One Identity is one of the most feature-rich platforms on the market. It covers every use case. The user interface has been improved, making it easier to make it look like what customers want. It's easier to customize than a lot of competition solutions. There are nearly a thousand built-in processes that you can edit and customize according to your needs. 

The solution has a graphical synchronization engine program to generate synchronization and provisioning for you. If those aren't enough, you can create your own, which we often do. Our developers can handle that kind of integration quickly. If we have the definitions ready, it usually takes only a day or two.

The ability to extend governance to cloud applications is critical. The Microsoft 365 integrations are particularly important. All the cloud applications are crucial, especially in the Nordic countries, where we have a lot of SaaS applications.
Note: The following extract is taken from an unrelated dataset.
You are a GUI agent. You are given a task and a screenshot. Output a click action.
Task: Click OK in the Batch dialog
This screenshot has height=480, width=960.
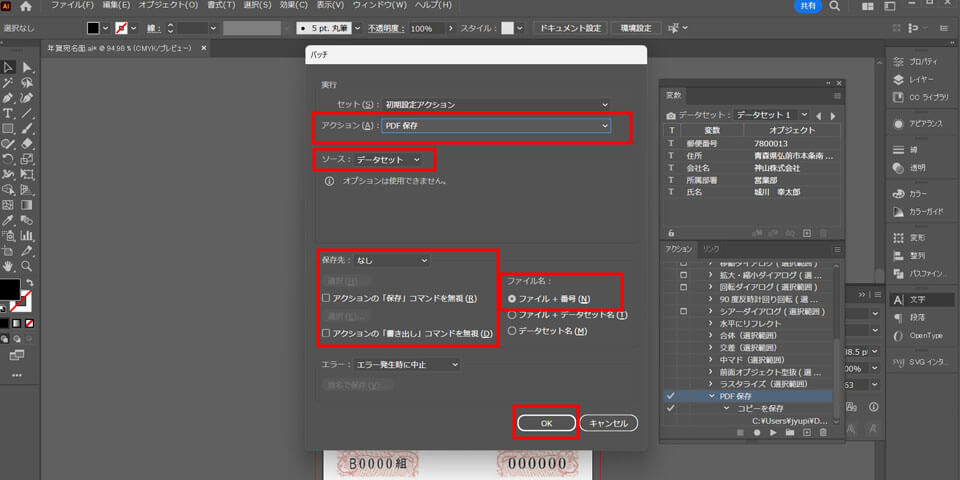click(x=546, y=423)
I would like to see more access management features incorporated into Identity Manager. Modern access management should have some built-in authorization features. Although these are present in the OneLogin platform, the cloud environment is not an option for every customer. 
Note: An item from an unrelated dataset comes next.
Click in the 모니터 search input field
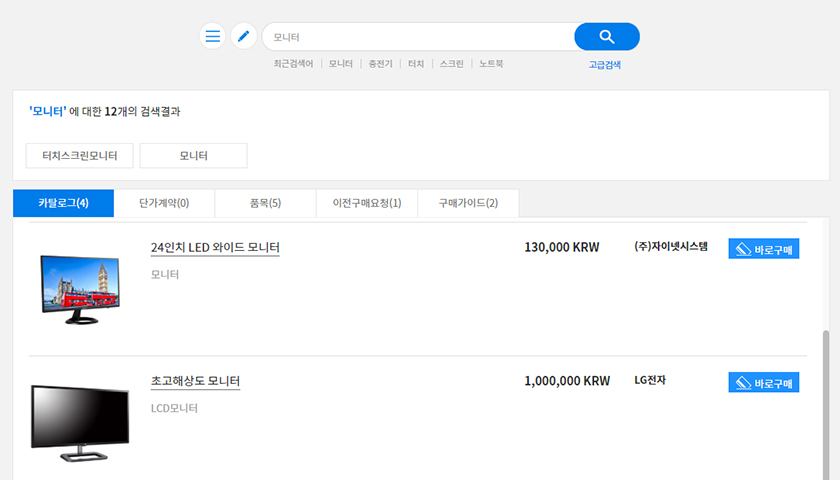 (x=418, y=36)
I have used One Identity Manager for 10 years.

One Identity is highly stable. It's rare for Identity Manager to crash. It happens periodically, but usually, the problem is in the infrastructure or the network. 

One Identity is highly scalable. We have deployed it for environments with 2,000 to 140,000 users. It's capable of scaling for organizations with  500,000 to 1 million users. a

I rate One Identity support nine out of 10. It's good most of the time. As a long-term partner, we don't create tickets that are easy to resolve. We typically go through three support layers before creating a ticket. Those take longer to resolve, but they have resolved everything so far. 

Positive

SailPoint is One Indentity's top competitor. I have not used it, but many of my colleagues work on it. It's the only solution that has comparable features. 

All the deployment options are available, and partners can create our own deployment through the container. It's easy to deploy. A wizard guides you through the initial installation. The full deployment takes four months to a year, depending on the scope. 

You can do it yourself if it's a small environment, but we primarily work in a regulated environment, so we need a team of people for example, testing, approvals, etc. 

After deployment, One Identity requires little maintenance, depending on how it's deployed. If it's a cloud-based deployment, everything happens automatically. For an on-prem deployment, someone from the database team has to back up the databases.

You get a lot of bang for your buck with One Identity. It has many features that are included in the standard IGA license. Most people who are considering buying One Identity don't understand how much power is behind it in engines.

I rate One Identity Manager nine out of 10. Before implementing One Identity, you should test it and do a proof of concept. Look at your application portfolio. If you have a lot of Microsoft applications and SaaS, One Identity will be a good fit for your environment.